» **EXERCISE DESCRIPTION**: Below are records; extract exactly the lines from the one with "Home (767, 53)" through the final line, including both, but drop the pictures.

Dataset items:
-- Opening Marker --

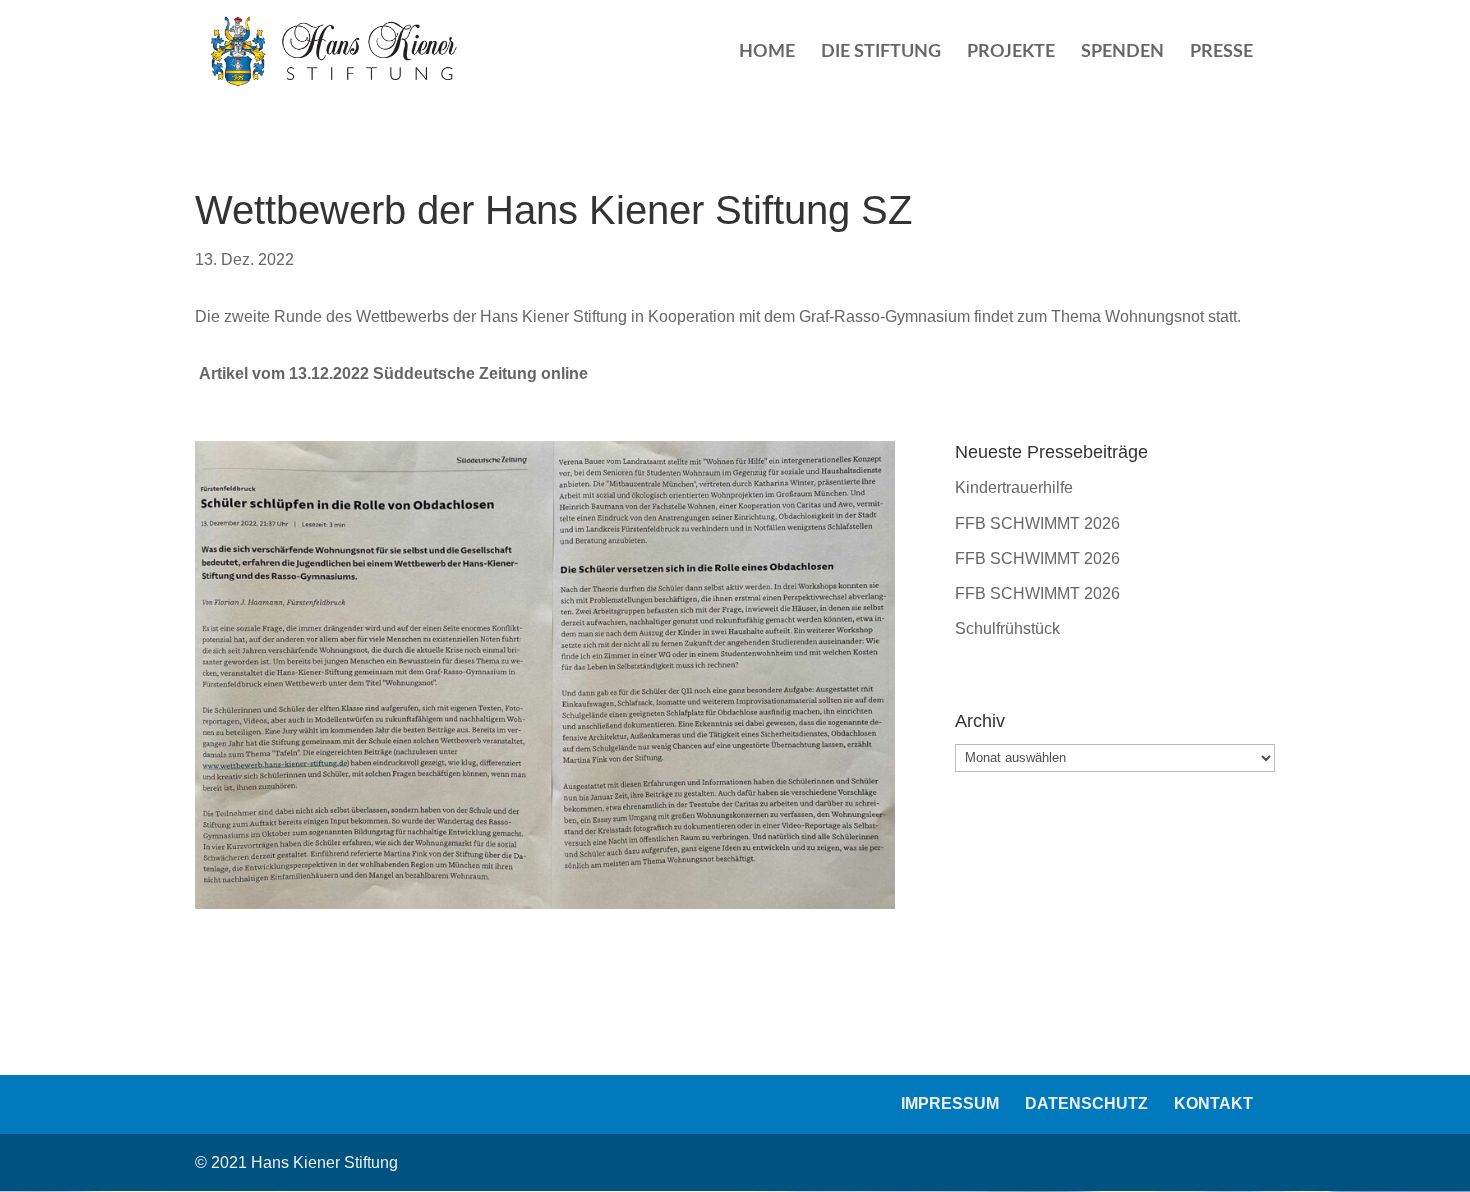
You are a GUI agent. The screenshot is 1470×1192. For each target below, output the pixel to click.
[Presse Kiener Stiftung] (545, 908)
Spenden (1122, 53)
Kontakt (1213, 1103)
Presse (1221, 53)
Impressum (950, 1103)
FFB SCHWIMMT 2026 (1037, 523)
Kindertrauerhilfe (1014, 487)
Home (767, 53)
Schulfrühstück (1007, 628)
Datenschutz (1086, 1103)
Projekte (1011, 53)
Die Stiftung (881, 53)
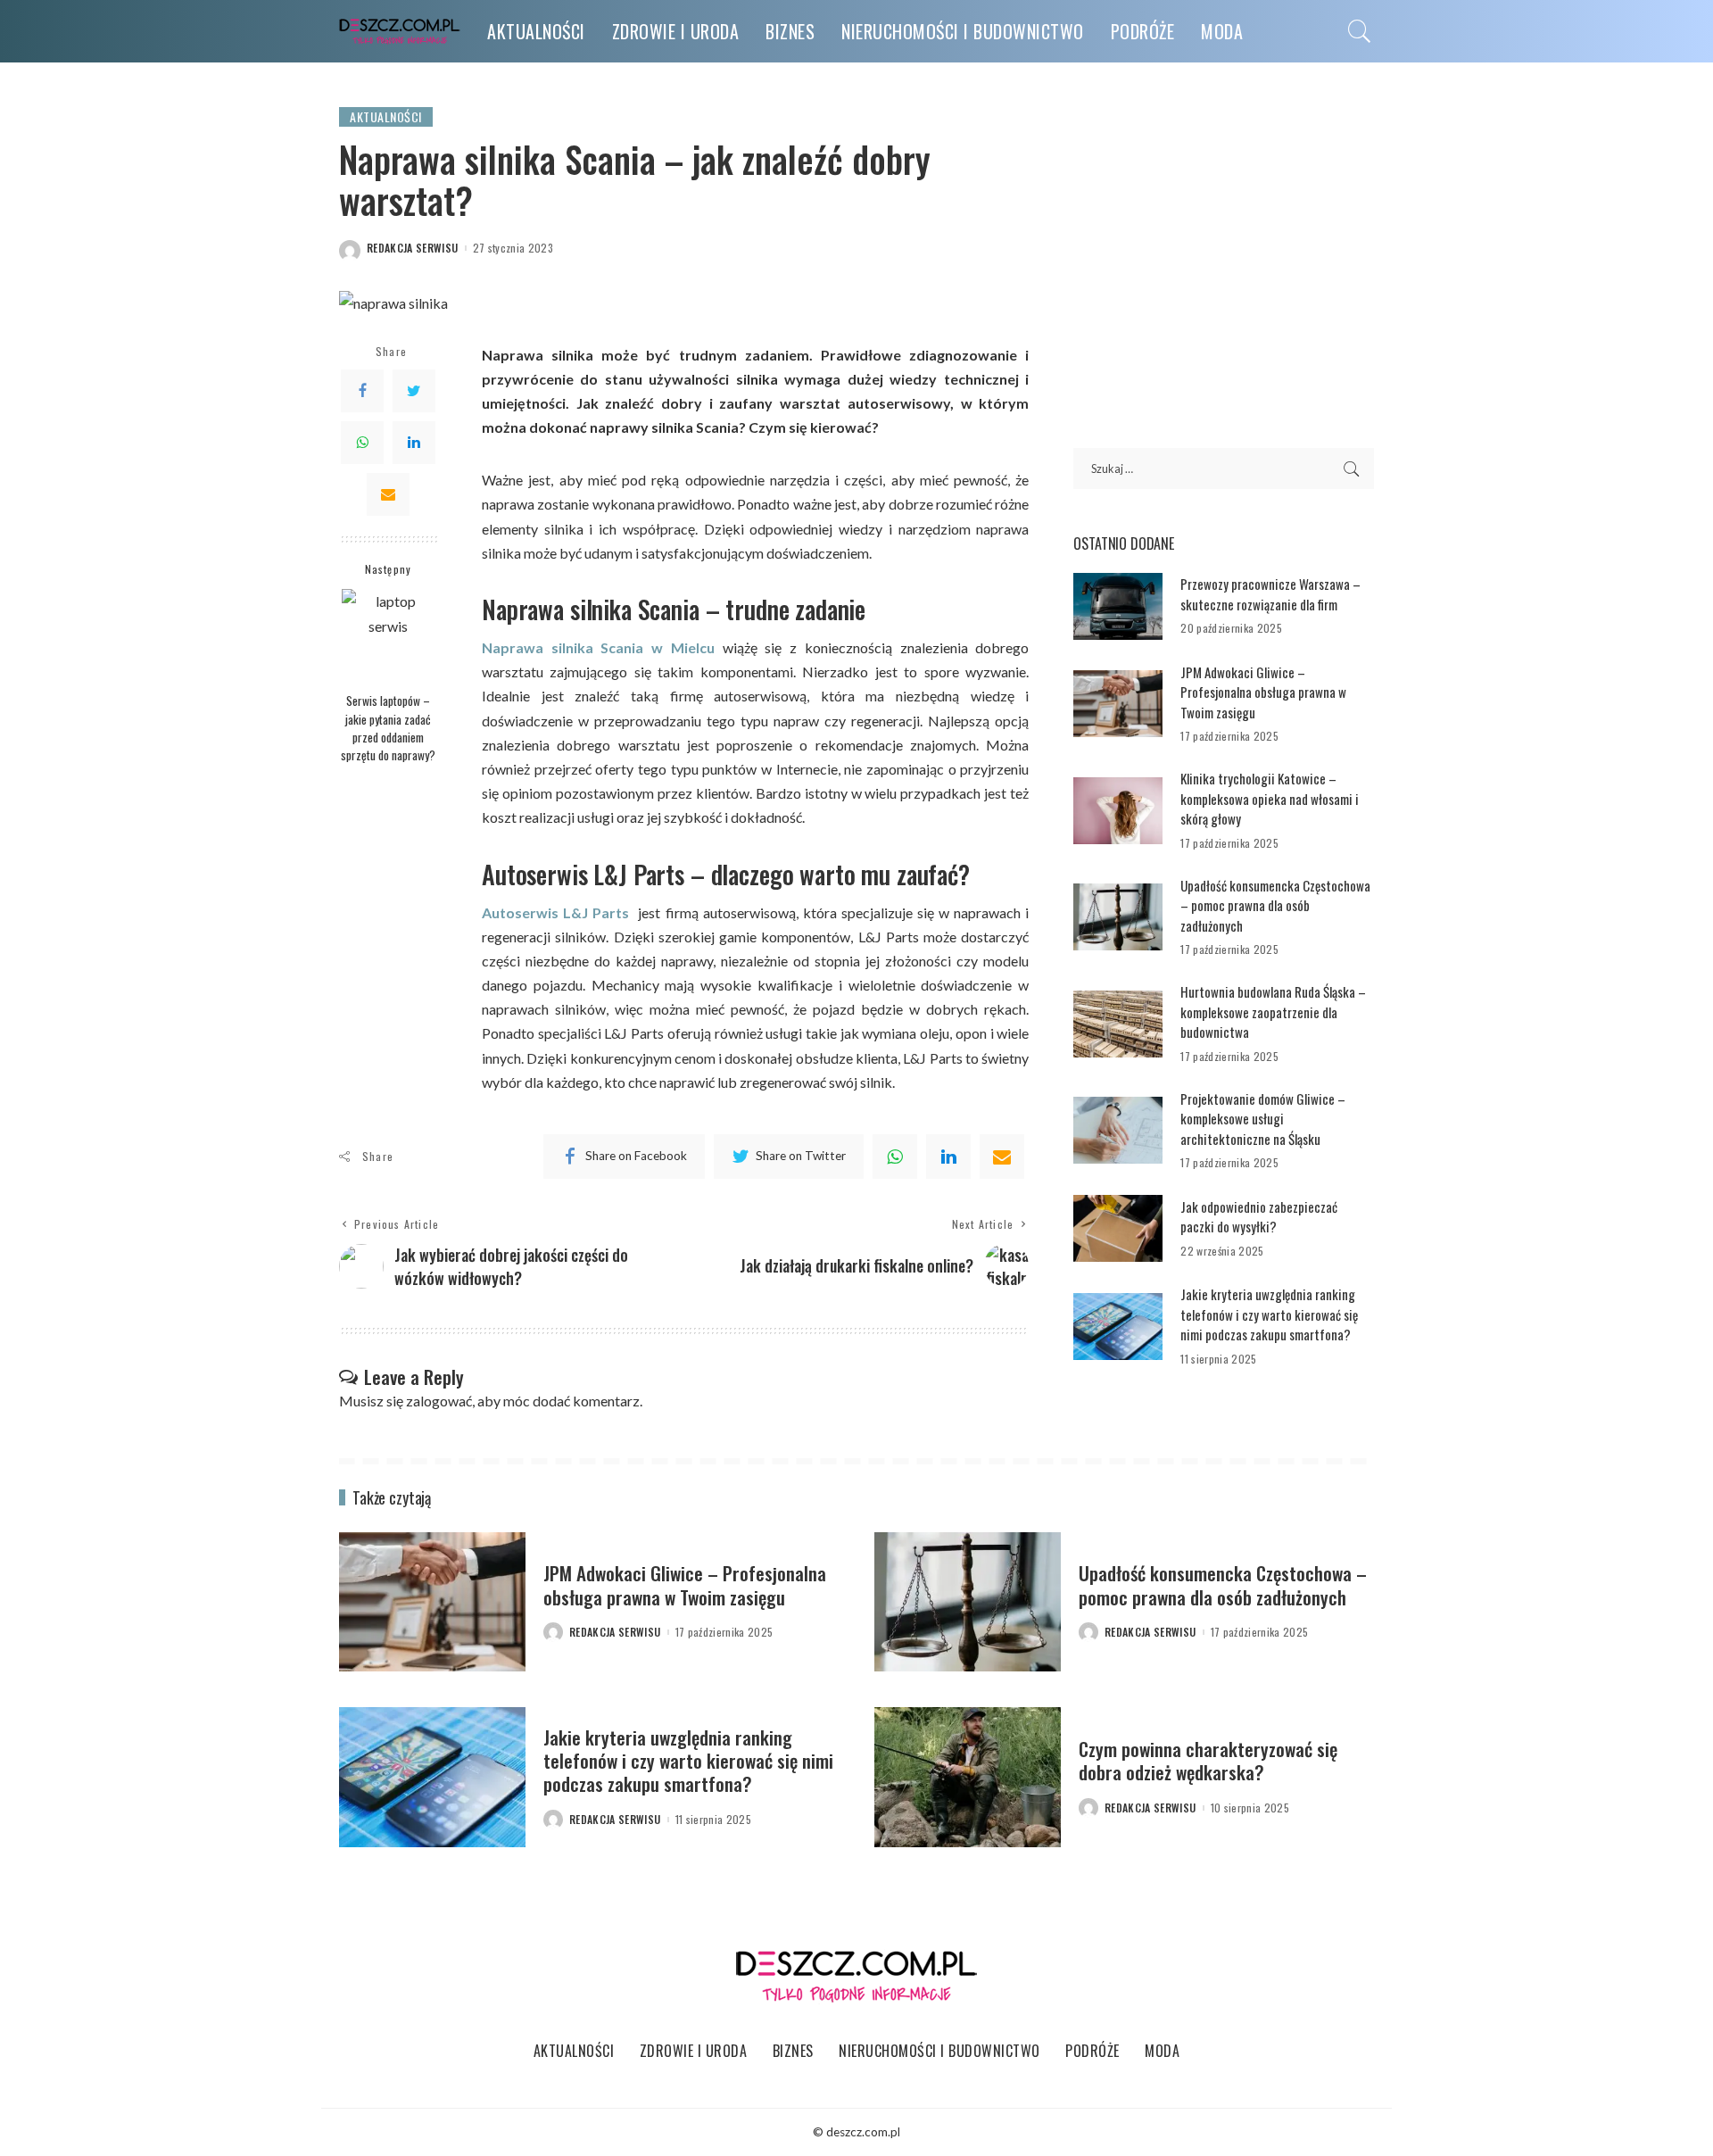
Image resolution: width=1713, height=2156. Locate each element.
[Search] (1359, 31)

-- Closing Marker --

» **EXERCISE SOLUTION**:
Home (767, 53)
Schulfrühstück (1007, 628)
Datenschutz (1086, 1103)
Projekte (1011, 53)
Die Stiftung (881, 53)
Image resolution: width=1713, height=2156. Locate each element.
[Search] (1359, 31)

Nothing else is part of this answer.